Google modular phone measures up sizing challenge

Google's modular smartphone initiative, Project Ara, is facing a challenge to "work as a normal-size phone and not have a fridge" in the hand of the end user, according to Ara collaborator Dave Hakkens.

Phonebloks, a modular phone concept created by Dutch designer Hakkens, is one of the templates Project Ara is based around.

“We’re trying to help wherever we can,” said Mr Hakkens, who next week flies to the US to view a prototype of the device which “looks pretty promising” despite the “big challenge” of ensuring various modules aren’t obtrusive for the user.

Project Ara revolves around different, interchangeable modules such as a camera or processor. The concept made a somewhat stumbling debut publicly last week as the prototype Hakkens referred to was brought on stage by Google's technical lead on the initiative, Paul Eremenko, during the Google I/O developer conference in San Francisco. The screen on the device froze during the presentation.

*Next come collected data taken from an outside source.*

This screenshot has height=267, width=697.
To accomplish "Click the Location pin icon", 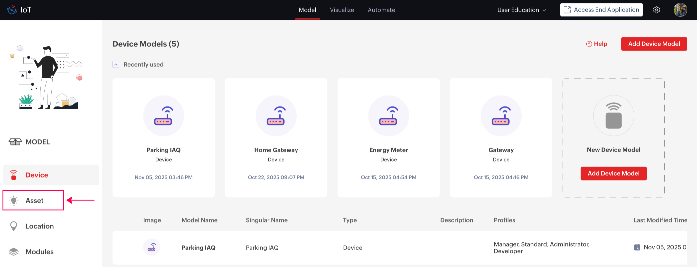I will (14, 226).
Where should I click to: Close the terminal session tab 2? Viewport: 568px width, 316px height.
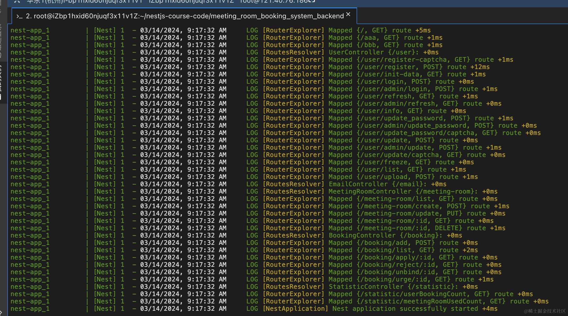[348, 14]
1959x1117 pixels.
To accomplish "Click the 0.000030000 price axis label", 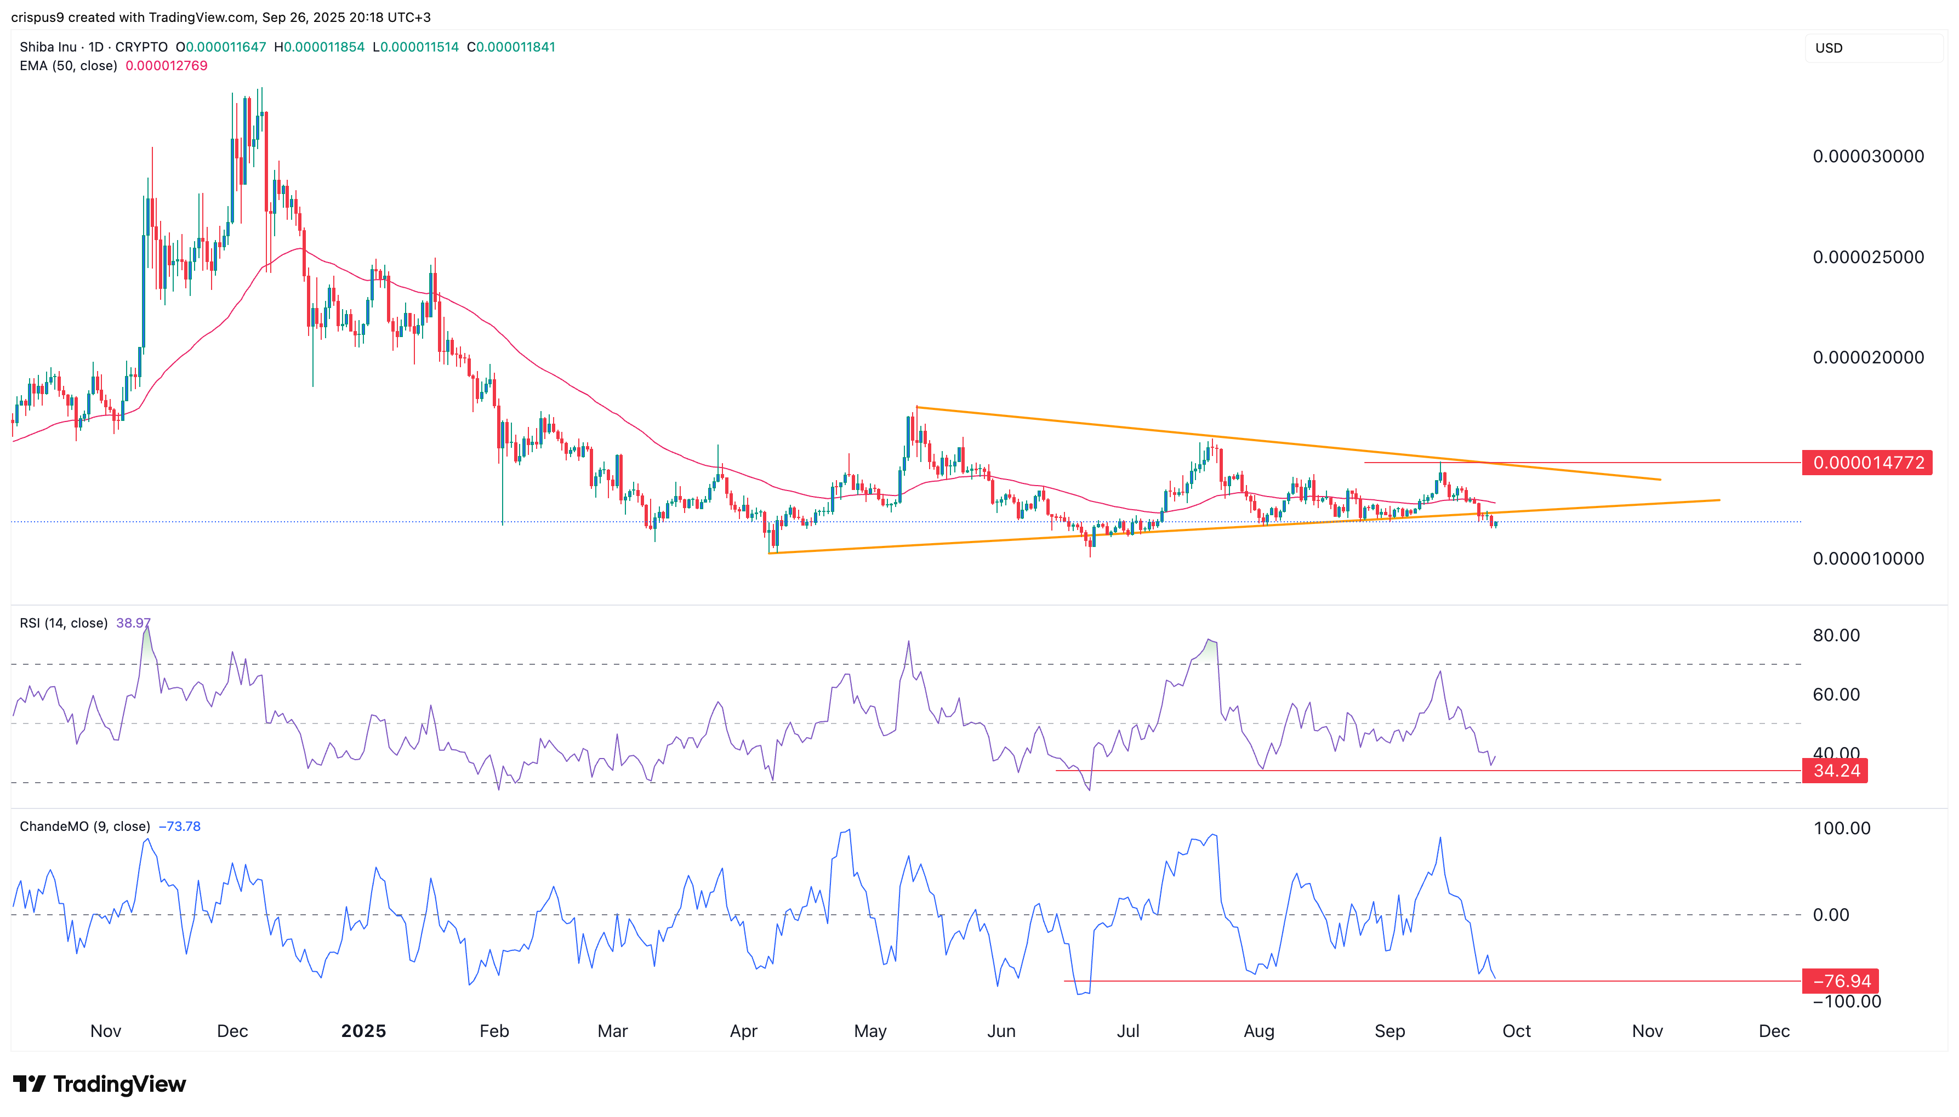I will (1868, 157).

“It boots around 75 per cent of the time so it was pretty unlucky for them,” said Mr Hakkens. “There are still bugs and errors.”

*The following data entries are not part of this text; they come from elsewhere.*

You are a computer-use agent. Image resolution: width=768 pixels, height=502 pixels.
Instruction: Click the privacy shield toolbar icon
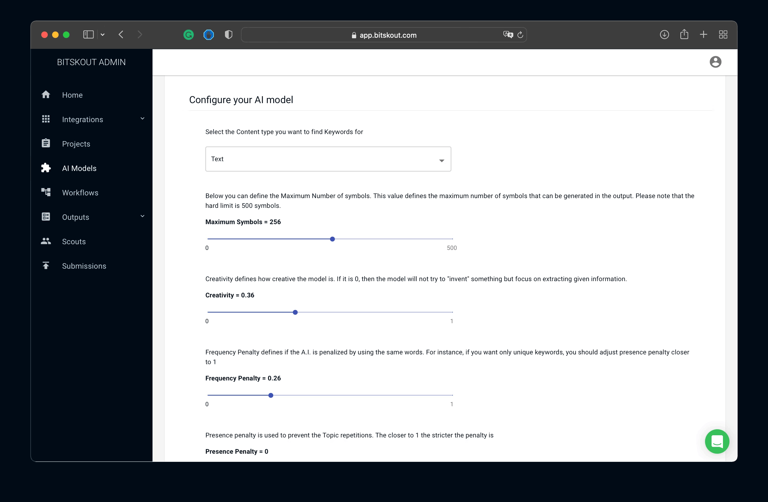228,35
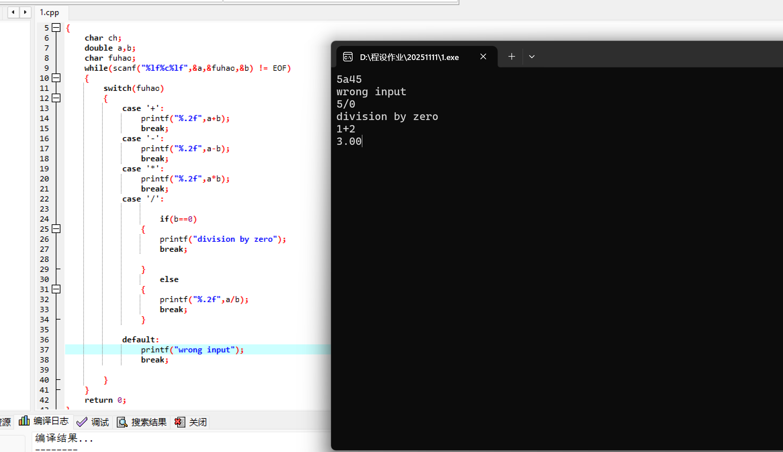Collapse the switch block fold at line 12
This screenshot has width=783, height=452.
pyautogui.click(x=56, y=98)
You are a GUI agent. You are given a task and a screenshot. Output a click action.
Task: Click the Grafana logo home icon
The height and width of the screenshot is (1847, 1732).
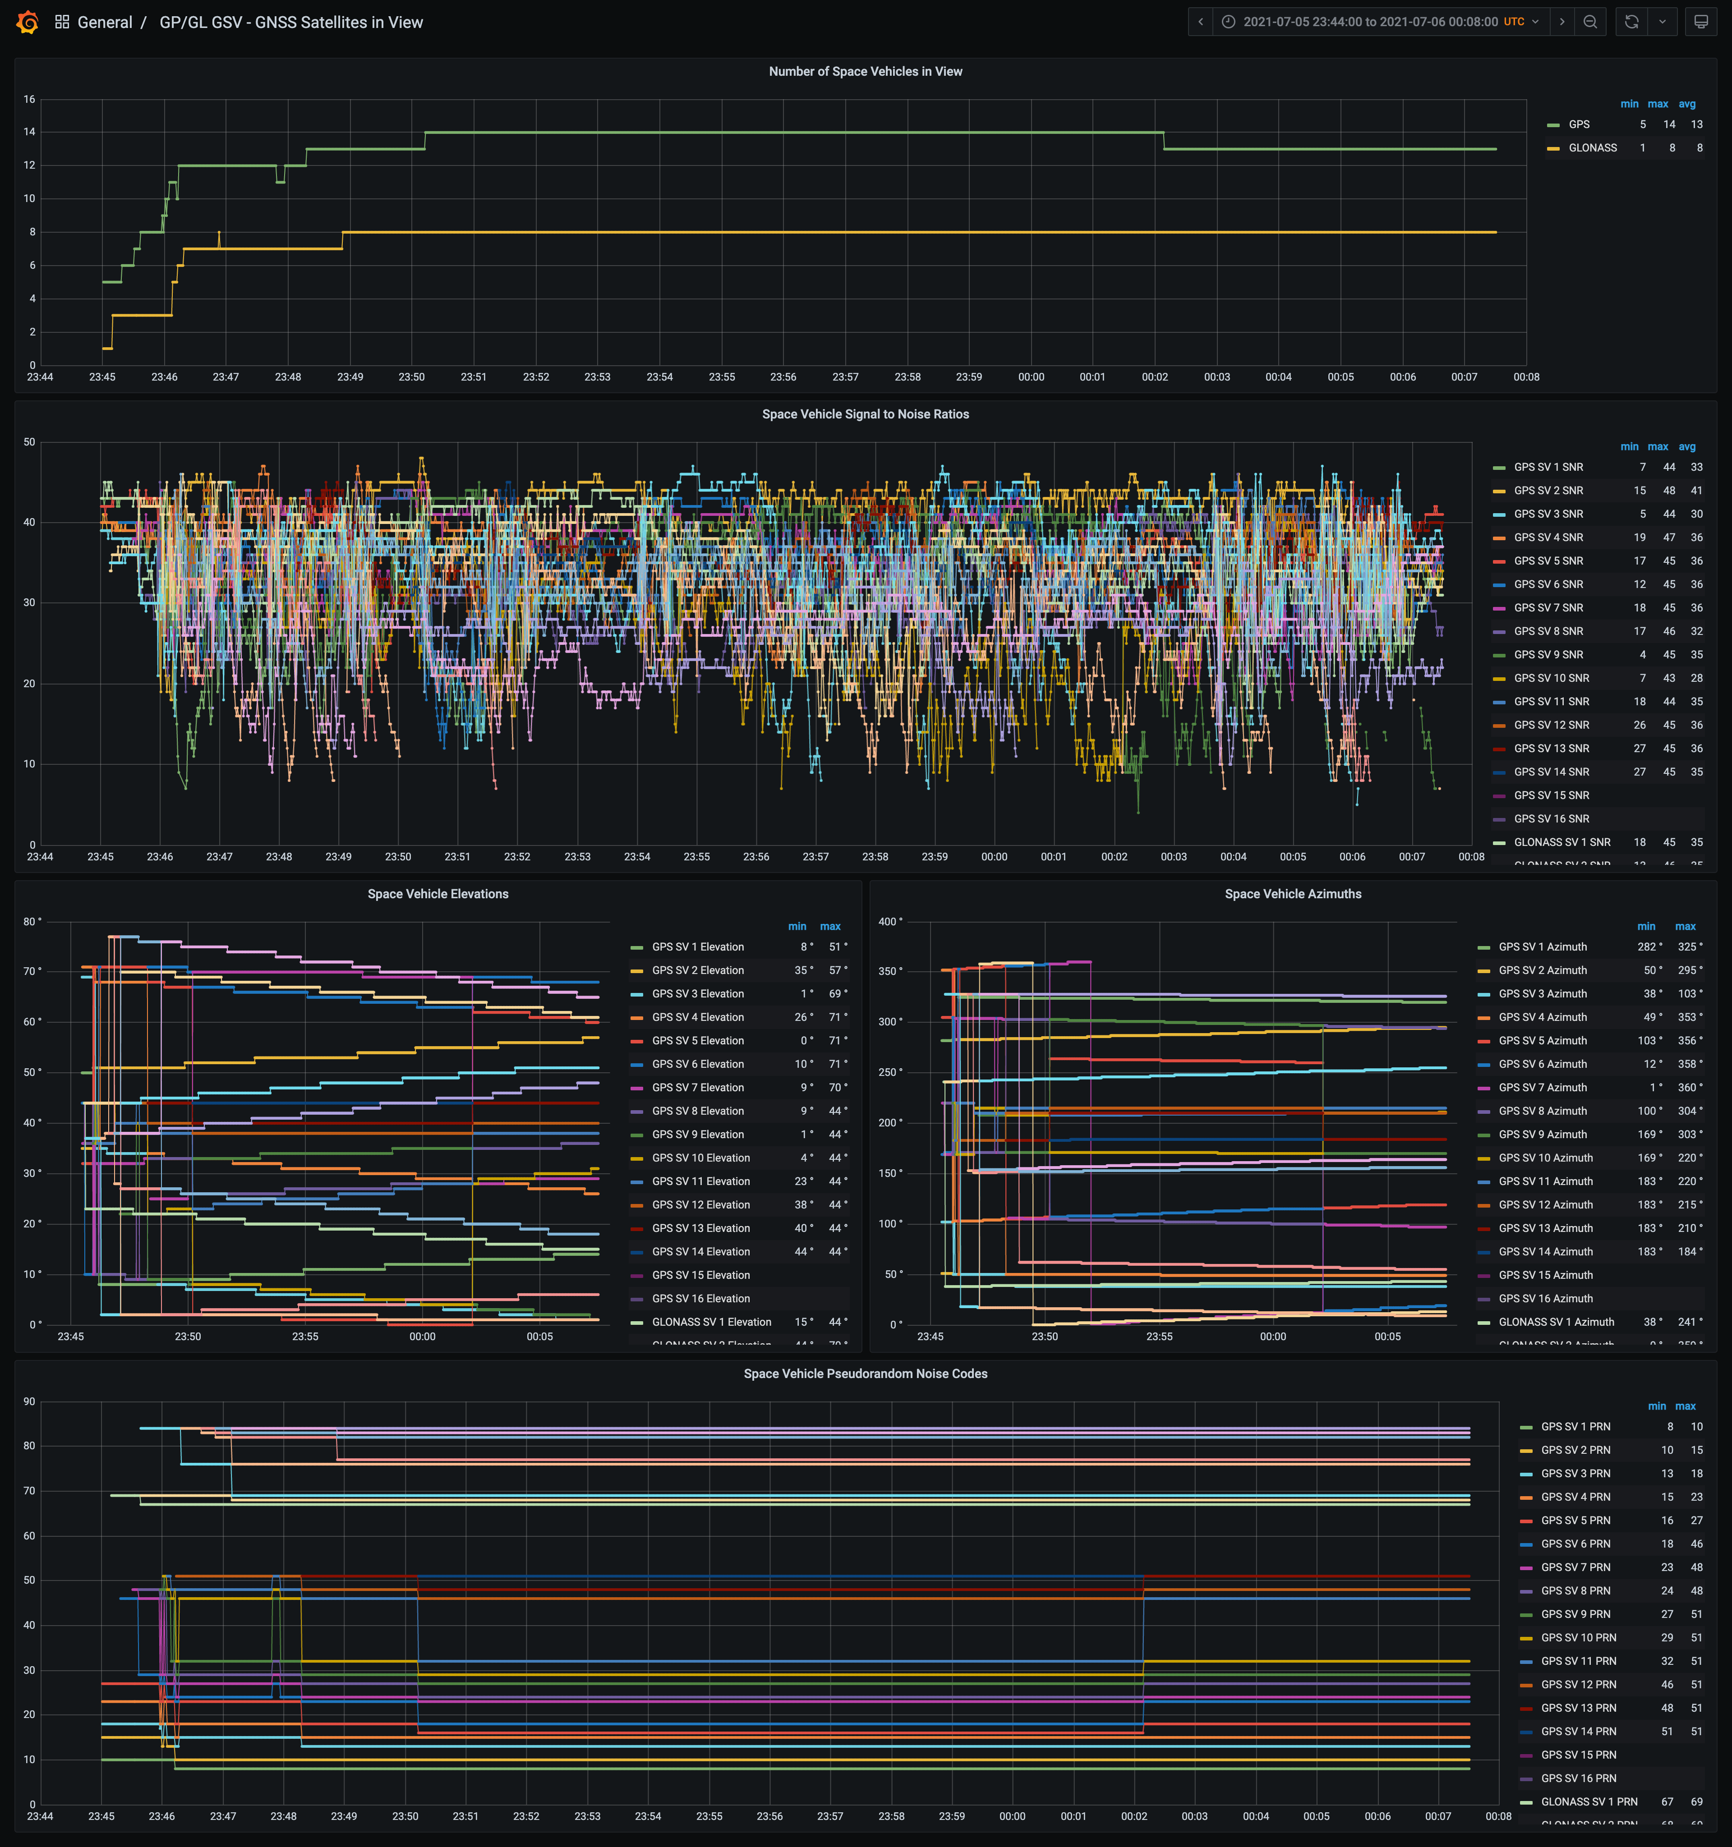(28, 22)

As part of Project Ara, Google has created a developer prize challenge that is “aimed at the creation of novel modules that would be used daily, and for something you can’t do with a smartphone today” and which has a top prize of $100,000 (more than €73,000).

Respected US technology analyst Robert Enderle predicted in May that the project may struggle to gain sway with consumers as any successful phone "needs to be cool looking, and given their work so far with Google Glass, making something attractive doesn't appear to be in Google's DNA".

Barry Smyth, director of UCD, UCC and the DCU-based Clarity Centre for Sensor Web Technologies, said: "I find it hard to wrap my head around this as a mass consumption consumer device."

Prof Smyth said while there are “a couple of [Google] Glass developers” at UCD and Project Ara “is the sort of thing that would appeal to us”, as yet no researchers have taken on the developer challenge.

Prof Smyth can see some particular-use cases for Ara, such as a "photographer who wants a better lens" or "a health conscious person who wants to plug in extra sensors", adding that should "brands get behind different modules, such as Canon or Leica with the camera", then it could "get interesting".

Mr Hakkens noted that he recently had a conversation with headphones company Sennheiser about the project, noting they "would love to build audio speaker blocks for phones".

The basic endoskeleton of an Ara device is rumoured for release in January next year, with a likely starting price of around €40.